◆ **Selected passage**:
-.-.-

Re: Release to support Hadoop 3

2018-04-13 Thread Szabó Attila


Hello everyone,


I'd like to also attach my thoughts:


New Sqoop version: Last time when I'd the chance to talk about this with some 
of the PMC members (e.g. Jarcec, Kate ) we've been on the front to create 
Sqoop-NG (NG == Next Generation), quite the same what the Flume community did 
(and AFAIK from Mike Percy it's been a quite successful act from their POV). 
Don't get me wrong, I'm totall NOT against 3.0, though IMHO Sqoop-NG 1.0 would 
be a better choice.


Kite: I would totally split this effort into two subtasks. First I would get in 
contact with the Parquet team, and would create a KITE independent execution 
path in Sqoop for the Parquet backed tables (Hive/Impala/etc.). As a part of 
this effort I would also add direct support for ORC format (in the past few 
years I've found it very useful in several different situation, and usually 
it's quite inconvenient that Sqoop does not support it "out of the box").

As the second substask I would start to remove every KITE based dependency (but 
according to my gut feeling it could break the codebase on too many places, and 
might not be that EZ to succeed on that front).


Hadoop 2:

Could anyone please highlight me what would be the pros/cons on this front? 
AFAIK several vendors (including Cloudera, Hortonworks, MapR, EMR, etc.) are 
still supporting Hadoop 2, and according to my best knowledge most of the 
userbase are connected to their releases, so I'd like to provide the chance for 
those users to use the newest features of Sqoop, thus I would vote for the 
compatibility for a bit more time/versions.


Dependencies:

I'd like to cast my very direct and LOUD vote against any alpha dependencies 
(including HBase or anything else!). IMHO Sqoop is already a stable component 
of the Apache Foundation, and the users can depend on it, thus I'd like to 
avoid any kind of "immature" dependency related issues. Of course this is also 
just my solo opinion, but as a community I think we must not undermine our 
stability.

-.-.-

◆ **Data provided**:
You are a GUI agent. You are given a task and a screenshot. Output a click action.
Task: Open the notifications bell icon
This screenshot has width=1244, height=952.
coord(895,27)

-.-.-

◆ **Requirements**:
1 > In the Sqoop mailing-list post, reproduce verbatim the part that opens with the words containing "I'd like to also" and closes with "a better choice.".
2 > In the Sqoop mailing-list post, what does "NG" stand for in "Sqoop-NG"?
3 > Write what comes next in the Sqoop mailing-list post, starting after its final sentence.

◆ **Answers by task**:
1 >
I'd like to also attach my thoughts:


New Sqoop version: Last time when I'd the chance to talk about this with some 
of the PMC members (e.g. Jarcec, Kate ) we've been on the front to create 
Sqoop-NG (NG == Next Generation), quite the same what the Flume community did 
(and AFAIK from Mike Percy it's been a quite successful act from their POV). 
Don't get me wrong, I'm totall NOT against 3.0, though IMHO Sqoop-NG 1.0 would 
be a better choice.

2 > Next Generation.

3 >
On the other fronts I totally agree and +1 with the planned efforts,

Best regards,
Attila


From: Szabolcs Vasas <va...@apache.org>
Sent: Friday, April 13, 2018 3:43 PM
To: dev@sqoop.apache.org
Subject: Re: Release to support Hadoop 3

Hi all,

I also think that completely eliminating the Kite dependency from Sqoop
would be the easiest way of going forward, I will try to analyze this topic
a bit more next week and come up with subtasks so we could work on it in
parallel potentially.

I am happy with the Sqoop 3.0 scope proposal too and Bogi being the release
manager of it.

Szabolcs


On Fri, Apr 13, 2018 at 2:37 PM, Boglarka Egyed <b...@apache.org> wrote:

> Hi Daniel et al,
>
> Thanks for bringing up this topic and the detailed status update.
>
> I am sharing my thoughts point by point, please find them below.
>
> 1) How to get a new Kite release? Maybe we should remove the Kite
> > dependency altogether (as Szabolcs hinted in comments of SQOOP-3171)?
>
>
> I think making a new Kite release would be a huge effort as it would
> require upgrading the versions, making the necessary code modifications,
> testing it thoroughly, etc. then making the release itself meanwhile Kite
> is a very passively handled tool having minimal activity on it thus it
> would definitely mean a lot of effort to get it done. It would have a
> dependency on Solr community too as the Morphlines module of Kite is
> heavily used and somewhat actively developed by them. Also indeed there is
> a shorter/longer term goal to get rid of Kite dependency in Sqoop entirely,
> i.e. all release efforts would become throw-away very soon.
>
> Focusing on the Kite removal seems to be more reasonable to me. However it
> would be great to see an estimation regarding this effort, @Szabolcs could
> you maybe share your thoughts on this?
>
> 2) Should we drop support for Hadoop 2?
> >
>
> I think we can drop support for Hadoop 2 especially if we use
> straightforward versioning with the new release.
>
>
> > 3) What version number should we use? To avoid confusion with Sqoop2 I'd
> go
> > with 3.0.
> >
>
> I like this idea, +1 for making a 3.0 release containing these changes.
>
>
> > 4) Does (should?) this affect the 1.5 release?
>
>
> I think the answer is yes. Currently the following breaking changes are on
> the horizon which could be part of a next Sqoop release:
> * com.cloudera package removal (done)
> * Gradle introduction (in progress)
> * Hadoop/Hive/HBase version upgrade (in progress)
> * Kite deprecation/removal (planned)
> * Bump Java version to 8 (planned )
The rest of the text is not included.